📝 SummarXiv

Abstract

The evolutionary biology of aging is fundamental to understanding the mechanisms of aging and how to develop anti-aging treatments. Thus far most evolutionary theory concerns the genetics of aging with limited physiological integration. Here we present an intuitive evolutionary framework built on how physiology is regulated and how this regulation itself is then predicted to age. Life has evolved to secure reproduction and avoid system failure in early life, and it is the physiological regulation that evolves in response to those early life selection pressures that leads to the emergence of aging. Importantly, asymmetrical regulation of physiology will evolve as the Darwinian fitness costs of loss of regulation will not be symmetrical. When asymmetrical regulatory systems break during aging, they cause physiological function to drift towards the physiological range where costs of dysregulation are lowest, rendering aging directional. Our model explains many puzzling aspects of the biology of aging.
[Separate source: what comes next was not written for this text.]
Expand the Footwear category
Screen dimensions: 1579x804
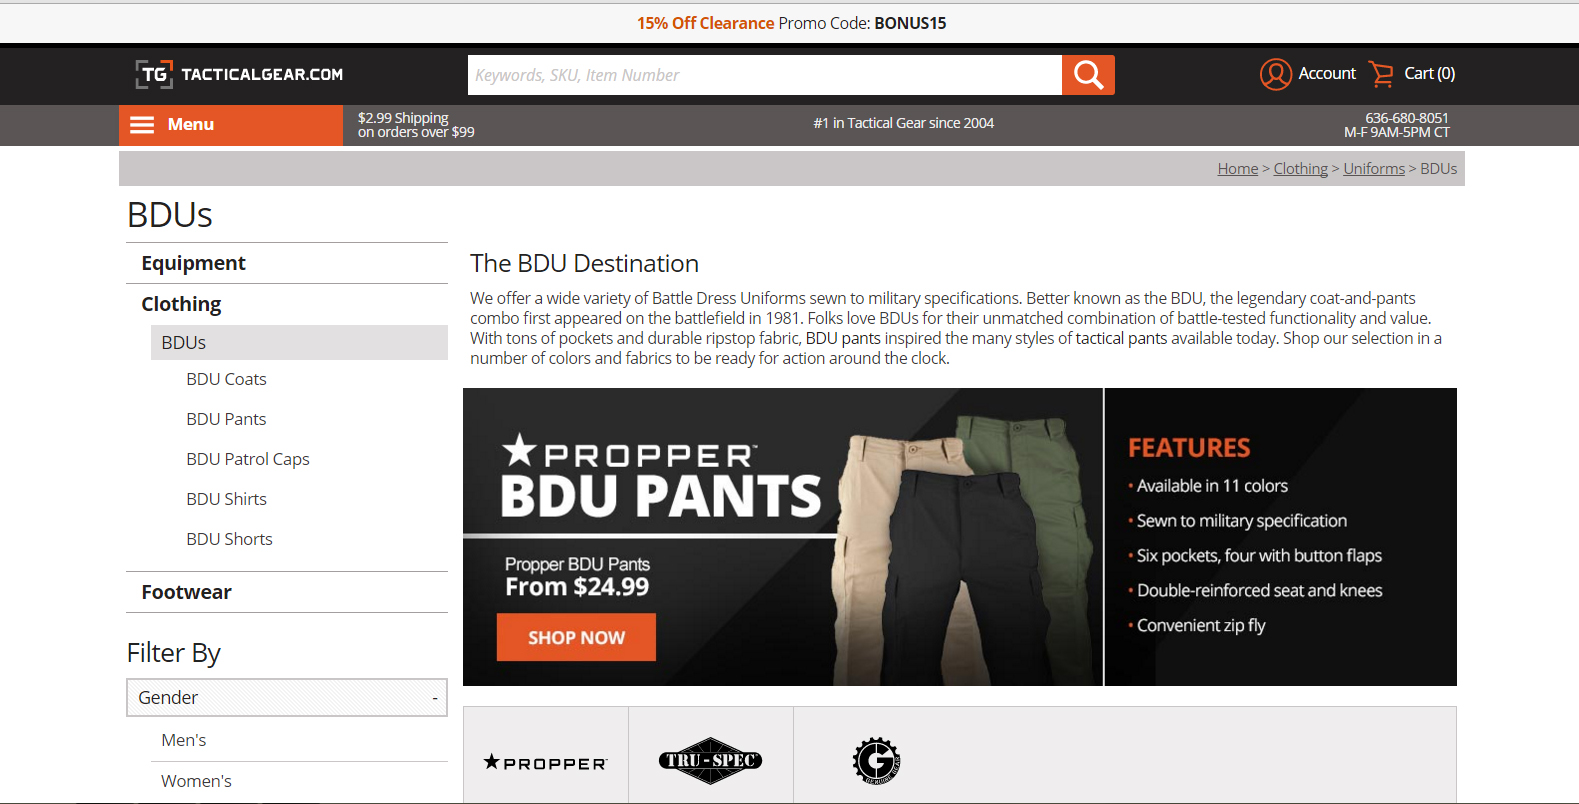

These include why aging appears (but is not) programmed, why aging is gradual yet heterogeneous, why cellular and hormonal signaling are closely related to aging, the compensation law of mortality, why trade-offs between reproduction and aging remain elusive, why longer-lived organisms show more signs of aging during their natural lifespans, and why longer-lived organisms can be less responsive to treatments of aging that work well in short-lived organisms. We provide predictions of our theory that are empirically testable. By incorporating physiological regulation into evolutionary models of aging, we provide a novel perspective to guide empirical research in this still growing field.